I assume they didn't come in on a big and heavy reel when there was only about 30 seconds of program on it - plus the leader and so on... ? Were there tiny quad reels as well? I have a 30 min Tape reel at home for my 1" machine, but even this one would be a waste of tape for one spot only.
PID_Stop wrote:We also used to air a fair number of commercials that consisted of several slides and an audio cart (for some reason, these were mainly shoe stores), and those aired live. Our traffic department must have really hated me, because they always scheduled these slide-cart spots toward the end of breaks leading up to a show that was playing from a quad VTR; our Ampex VR-2000 quad machines needed an eight-second pre-roll. So every afternoon I had to switch a break that looked something like this:
I remember slides ads from my local cinema before they upgraded to a small digital projector solely used for commercials (off a DTS-XD10 unit) next to the 35mm projector. A friend of mine has a large format slide projector and when I first saw those images, I was shocked how clear they were. Sure, on television it was a different thing, but I never imagined that ads on slides with a separate audio cart were used on tv as well. Especially that you had to run the "slideshow" manually. Wasn't there a possibility to record the slides ad to video tape?

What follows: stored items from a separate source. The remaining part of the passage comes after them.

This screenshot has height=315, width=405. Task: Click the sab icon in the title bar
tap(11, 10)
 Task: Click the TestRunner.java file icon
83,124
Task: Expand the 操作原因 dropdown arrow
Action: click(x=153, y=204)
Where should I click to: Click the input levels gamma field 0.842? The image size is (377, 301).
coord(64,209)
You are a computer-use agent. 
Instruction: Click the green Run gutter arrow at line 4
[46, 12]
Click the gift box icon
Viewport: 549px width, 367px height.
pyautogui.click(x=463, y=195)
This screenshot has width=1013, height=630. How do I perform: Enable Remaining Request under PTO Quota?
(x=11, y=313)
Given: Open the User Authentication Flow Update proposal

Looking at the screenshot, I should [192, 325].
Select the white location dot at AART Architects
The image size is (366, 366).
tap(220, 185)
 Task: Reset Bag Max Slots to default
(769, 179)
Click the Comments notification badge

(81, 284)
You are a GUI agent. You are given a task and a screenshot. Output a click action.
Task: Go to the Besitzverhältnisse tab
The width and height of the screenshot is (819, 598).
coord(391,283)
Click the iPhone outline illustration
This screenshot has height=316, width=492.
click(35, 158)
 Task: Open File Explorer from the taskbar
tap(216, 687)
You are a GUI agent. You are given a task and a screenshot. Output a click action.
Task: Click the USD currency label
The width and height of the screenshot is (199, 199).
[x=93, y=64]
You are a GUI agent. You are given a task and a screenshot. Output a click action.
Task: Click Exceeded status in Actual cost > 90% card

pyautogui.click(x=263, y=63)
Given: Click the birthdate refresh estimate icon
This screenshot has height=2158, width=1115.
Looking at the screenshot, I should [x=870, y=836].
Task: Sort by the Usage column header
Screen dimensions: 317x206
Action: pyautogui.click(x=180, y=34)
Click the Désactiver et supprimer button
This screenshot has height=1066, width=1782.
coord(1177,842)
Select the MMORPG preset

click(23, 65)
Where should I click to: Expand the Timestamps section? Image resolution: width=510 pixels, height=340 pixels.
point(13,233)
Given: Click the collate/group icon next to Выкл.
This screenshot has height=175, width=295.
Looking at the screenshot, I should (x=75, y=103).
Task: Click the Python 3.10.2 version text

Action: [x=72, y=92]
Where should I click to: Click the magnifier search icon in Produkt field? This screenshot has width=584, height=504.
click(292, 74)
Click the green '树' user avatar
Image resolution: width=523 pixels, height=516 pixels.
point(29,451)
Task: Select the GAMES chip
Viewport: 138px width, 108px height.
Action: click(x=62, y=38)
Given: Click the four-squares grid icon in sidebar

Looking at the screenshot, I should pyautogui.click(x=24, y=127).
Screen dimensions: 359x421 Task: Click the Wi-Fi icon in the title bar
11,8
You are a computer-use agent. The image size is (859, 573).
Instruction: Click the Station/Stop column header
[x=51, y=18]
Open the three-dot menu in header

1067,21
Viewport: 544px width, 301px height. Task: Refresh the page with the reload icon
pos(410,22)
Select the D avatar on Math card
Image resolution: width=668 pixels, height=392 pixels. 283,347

PID_Stop wrote:This would be a fairly simple instance... we also used to live-tag some commercials (movie spots, Ronco stuff) with slides and audio carts. And if the ACR was down, things got really busy. The whole day was pretty much like that... things would quiet down a bit during network programming, but that's when we would do dubs and commercial production, so there was never really a calm time. For years I worked the sign-off shift, and would get home around 2am; it would take several hours for me to wind down enough to be able to sleep!
Unlike quad machines, there's no way to "unwind" the tape in one's head...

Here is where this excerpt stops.